*What to do:* Find the string "Choose" in the records and copy each line where it occurs.

*Provided records:*
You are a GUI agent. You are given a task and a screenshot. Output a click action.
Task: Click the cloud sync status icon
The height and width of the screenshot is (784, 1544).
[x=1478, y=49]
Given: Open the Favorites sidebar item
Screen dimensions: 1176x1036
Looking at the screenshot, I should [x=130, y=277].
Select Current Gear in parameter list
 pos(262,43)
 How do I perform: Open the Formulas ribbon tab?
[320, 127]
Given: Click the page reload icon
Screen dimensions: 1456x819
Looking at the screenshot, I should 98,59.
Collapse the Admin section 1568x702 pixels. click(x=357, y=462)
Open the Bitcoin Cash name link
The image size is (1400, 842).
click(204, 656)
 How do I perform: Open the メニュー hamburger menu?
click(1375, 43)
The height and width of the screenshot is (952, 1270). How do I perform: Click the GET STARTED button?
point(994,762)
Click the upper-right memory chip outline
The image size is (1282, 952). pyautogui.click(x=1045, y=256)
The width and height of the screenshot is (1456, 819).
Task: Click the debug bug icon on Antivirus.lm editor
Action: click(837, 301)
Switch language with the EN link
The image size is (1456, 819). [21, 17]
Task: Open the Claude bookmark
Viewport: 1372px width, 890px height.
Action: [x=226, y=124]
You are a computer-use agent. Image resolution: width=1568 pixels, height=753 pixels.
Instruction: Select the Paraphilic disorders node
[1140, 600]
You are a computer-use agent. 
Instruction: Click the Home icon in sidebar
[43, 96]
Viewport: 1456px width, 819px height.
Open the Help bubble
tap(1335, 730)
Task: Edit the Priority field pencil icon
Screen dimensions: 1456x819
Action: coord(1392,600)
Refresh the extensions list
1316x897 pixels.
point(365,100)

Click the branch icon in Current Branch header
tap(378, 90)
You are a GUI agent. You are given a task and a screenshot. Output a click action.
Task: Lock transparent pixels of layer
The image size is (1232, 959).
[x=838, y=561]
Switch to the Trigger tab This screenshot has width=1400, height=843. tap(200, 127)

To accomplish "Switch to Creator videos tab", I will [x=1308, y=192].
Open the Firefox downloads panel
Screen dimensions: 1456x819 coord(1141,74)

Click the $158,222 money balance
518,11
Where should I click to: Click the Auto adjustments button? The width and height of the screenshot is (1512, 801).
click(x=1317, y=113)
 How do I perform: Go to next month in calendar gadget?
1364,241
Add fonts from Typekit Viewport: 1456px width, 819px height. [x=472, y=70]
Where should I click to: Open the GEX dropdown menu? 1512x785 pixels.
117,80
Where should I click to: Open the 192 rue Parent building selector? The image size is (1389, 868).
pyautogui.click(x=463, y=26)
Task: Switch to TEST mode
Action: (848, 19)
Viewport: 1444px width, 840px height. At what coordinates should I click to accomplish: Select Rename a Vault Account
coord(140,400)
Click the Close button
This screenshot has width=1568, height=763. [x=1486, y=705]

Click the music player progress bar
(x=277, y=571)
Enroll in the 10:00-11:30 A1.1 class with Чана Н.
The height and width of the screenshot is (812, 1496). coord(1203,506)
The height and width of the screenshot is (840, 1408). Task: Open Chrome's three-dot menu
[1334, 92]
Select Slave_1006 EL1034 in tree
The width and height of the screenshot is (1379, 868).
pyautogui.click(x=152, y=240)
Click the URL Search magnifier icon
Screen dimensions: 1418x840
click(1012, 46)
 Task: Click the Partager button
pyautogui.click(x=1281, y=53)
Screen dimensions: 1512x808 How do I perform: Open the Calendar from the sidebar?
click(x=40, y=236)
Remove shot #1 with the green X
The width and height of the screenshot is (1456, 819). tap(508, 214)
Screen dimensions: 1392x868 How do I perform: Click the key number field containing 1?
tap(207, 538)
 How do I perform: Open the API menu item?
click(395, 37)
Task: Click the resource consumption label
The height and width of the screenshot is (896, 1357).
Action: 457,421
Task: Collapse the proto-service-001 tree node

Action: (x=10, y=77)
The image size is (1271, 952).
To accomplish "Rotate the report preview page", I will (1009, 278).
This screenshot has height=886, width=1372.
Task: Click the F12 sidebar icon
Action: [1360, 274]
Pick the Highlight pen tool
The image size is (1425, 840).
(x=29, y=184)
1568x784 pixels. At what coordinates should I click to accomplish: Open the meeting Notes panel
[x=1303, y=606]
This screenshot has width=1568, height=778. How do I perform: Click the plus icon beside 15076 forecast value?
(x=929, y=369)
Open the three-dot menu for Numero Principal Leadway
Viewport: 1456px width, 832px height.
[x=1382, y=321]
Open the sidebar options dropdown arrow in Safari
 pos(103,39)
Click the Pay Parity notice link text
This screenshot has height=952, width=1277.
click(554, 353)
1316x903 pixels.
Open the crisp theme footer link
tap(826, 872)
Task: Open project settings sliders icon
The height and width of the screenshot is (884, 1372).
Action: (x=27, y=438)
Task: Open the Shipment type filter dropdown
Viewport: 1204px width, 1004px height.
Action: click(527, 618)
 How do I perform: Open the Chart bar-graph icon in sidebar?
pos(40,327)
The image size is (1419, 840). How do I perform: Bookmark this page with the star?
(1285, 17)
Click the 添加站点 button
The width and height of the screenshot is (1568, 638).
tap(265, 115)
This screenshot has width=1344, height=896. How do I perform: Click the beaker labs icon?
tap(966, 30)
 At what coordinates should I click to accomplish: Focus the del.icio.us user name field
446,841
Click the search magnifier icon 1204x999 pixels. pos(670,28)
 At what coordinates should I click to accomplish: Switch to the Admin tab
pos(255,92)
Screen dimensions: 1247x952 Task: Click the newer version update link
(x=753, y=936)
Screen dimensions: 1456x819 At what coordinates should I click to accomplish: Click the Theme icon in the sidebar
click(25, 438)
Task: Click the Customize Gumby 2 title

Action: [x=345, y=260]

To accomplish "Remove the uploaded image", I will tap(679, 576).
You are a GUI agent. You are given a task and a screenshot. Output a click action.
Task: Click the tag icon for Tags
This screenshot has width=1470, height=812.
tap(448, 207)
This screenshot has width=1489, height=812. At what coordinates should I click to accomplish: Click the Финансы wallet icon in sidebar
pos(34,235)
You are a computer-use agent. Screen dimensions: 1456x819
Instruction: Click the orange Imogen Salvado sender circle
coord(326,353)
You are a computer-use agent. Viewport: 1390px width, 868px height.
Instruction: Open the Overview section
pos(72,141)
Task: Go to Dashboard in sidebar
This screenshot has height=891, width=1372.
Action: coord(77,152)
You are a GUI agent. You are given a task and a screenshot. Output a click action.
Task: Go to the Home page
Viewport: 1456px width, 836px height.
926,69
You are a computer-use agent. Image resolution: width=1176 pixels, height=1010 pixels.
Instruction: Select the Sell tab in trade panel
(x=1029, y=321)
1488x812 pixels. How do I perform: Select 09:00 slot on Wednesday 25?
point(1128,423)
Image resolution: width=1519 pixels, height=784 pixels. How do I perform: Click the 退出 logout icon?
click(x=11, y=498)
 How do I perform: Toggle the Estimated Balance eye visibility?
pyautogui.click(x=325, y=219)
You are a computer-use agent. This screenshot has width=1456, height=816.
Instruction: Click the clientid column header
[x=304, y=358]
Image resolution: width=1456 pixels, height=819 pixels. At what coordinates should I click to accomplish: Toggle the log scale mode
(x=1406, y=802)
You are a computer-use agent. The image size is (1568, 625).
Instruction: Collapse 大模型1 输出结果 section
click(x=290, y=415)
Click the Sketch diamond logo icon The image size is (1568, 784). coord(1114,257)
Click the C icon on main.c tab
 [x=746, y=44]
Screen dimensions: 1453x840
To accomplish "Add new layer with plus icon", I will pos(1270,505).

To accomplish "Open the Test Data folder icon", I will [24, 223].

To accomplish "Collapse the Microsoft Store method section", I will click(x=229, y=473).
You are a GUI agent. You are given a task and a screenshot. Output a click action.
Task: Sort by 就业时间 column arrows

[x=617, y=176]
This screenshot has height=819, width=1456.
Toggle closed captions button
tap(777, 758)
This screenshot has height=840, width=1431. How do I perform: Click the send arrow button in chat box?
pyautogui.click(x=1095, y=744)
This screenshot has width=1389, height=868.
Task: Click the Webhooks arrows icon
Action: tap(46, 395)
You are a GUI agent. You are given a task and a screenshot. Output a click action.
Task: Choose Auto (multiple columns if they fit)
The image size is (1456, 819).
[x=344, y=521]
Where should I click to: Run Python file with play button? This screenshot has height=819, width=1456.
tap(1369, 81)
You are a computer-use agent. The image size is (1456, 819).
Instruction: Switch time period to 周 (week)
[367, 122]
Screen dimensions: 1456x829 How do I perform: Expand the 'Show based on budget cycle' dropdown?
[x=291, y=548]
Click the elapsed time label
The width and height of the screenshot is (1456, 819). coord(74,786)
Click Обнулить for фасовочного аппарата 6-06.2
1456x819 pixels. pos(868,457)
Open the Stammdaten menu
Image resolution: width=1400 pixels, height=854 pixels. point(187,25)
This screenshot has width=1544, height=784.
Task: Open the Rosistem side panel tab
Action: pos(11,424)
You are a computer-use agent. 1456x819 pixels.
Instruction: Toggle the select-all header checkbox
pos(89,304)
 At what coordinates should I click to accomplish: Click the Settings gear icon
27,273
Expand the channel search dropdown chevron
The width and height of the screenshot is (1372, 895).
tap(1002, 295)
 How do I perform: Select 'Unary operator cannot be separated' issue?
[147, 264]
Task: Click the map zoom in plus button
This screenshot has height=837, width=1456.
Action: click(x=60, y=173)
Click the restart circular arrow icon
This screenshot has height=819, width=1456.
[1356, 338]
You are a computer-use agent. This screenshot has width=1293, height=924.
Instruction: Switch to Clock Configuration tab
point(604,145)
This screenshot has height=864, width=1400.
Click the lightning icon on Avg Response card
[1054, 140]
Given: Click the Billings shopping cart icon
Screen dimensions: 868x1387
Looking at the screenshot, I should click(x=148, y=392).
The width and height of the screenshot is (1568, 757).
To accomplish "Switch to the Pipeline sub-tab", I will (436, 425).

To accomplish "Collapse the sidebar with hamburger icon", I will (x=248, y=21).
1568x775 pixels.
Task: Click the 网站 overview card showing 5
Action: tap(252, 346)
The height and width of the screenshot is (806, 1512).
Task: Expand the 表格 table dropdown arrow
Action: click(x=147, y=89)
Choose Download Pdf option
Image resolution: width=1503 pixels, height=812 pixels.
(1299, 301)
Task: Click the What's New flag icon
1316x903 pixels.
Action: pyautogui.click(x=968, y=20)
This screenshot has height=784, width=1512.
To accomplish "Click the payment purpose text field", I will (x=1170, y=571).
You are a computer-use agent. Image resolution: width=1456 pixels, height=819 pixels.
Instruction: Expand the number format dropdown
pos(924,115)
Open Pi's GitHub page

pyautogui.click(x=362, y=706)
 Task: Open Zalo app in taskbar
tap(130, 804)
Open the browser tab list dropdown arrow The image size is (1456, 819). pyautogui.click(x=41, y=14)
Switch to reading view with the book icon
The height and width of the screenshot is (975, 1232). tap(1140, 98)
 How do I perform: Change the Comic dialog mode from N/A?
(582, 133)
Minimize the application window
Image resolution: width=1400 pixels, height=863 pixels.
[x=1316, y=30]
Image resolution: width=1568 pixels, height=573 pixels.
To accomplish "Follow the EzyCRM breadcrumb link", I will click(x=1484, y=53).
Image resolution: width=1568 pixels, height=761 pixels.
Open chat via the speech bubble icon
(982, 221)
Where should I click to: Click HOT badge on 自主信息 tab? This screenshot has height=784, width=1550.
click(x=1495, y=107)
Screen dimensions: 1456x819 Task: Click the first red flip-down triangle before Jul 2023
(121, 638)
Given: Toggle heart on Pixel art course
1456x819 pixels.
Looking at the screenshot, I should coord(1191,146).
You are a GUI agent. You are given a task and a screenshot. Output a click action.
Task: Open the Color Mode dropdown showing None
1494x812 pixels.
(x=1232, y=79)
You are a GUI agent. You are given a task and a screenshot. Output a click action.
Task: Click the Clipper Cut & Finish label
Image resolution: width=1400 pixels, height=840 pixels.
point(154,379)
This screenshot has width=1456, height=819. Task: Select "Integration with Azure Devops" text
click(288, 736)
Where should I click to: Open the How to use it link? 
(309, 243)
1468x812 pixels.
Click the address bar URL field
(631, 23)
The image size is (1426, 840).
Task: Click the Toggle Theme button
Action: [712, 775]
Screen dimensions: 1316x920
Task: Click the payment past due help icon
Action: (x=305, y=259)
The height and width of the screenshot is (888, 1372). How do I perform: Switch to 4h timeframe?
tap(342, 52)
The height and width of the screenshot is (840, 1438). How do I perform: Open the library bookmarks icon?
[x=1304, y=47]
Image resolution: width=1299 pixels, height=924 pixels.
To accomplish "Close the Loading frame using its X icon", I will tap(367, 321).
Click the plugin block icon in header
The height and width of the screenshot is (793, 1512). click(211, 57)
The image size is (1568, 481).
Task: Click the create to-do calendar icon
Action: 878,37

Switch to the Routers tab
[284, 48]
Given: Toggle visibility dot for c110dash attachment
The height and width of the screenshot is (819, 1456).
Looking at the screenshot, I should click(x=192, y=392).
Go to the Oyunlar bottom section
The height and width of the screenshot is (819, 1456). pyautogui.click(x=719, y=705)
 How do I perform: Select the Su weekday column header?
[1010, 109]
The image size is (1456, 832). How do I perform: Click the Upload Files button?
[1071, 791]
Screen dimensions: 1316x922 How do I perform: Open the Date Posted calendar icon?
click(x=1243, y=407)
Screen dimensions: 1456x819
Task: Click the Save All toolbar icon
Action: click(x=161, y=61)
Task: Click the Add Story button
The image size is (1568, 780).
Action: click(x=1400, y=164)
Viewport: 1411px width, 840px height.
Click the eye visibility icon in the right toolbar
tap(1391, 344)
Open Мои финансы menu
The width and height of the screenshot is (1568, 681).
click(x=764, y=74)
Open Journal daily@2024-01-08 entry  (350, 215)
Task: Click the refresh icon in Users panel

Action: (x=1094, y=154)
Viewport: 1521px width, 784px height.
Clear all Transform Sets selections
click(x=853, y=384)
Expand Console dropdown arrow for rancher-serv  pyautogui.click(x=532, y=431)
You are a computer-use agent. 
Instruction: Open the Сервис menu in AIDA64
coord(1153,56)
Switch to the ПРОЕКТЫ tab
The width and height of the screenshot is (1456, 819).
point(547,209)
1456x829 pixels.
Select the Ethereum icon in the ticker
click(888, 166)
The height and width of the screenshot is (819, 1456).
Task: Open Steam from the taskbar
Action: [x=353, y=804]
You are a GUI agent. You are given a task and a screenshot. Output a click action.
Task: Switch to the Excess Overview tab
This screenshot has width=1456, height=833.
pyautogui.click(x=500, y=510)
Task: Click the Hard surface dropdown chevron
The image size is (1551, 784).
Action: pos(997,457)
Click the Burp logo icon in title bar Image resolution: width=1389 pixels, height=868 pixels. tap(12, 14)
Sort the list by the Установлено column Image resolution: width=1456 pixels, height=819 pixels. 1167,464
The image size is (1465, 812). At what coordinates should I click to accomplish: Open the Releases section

*Output of the exercise:*
Task: Choose Auto (multiple columns if they fit)
Choose Download Pdf option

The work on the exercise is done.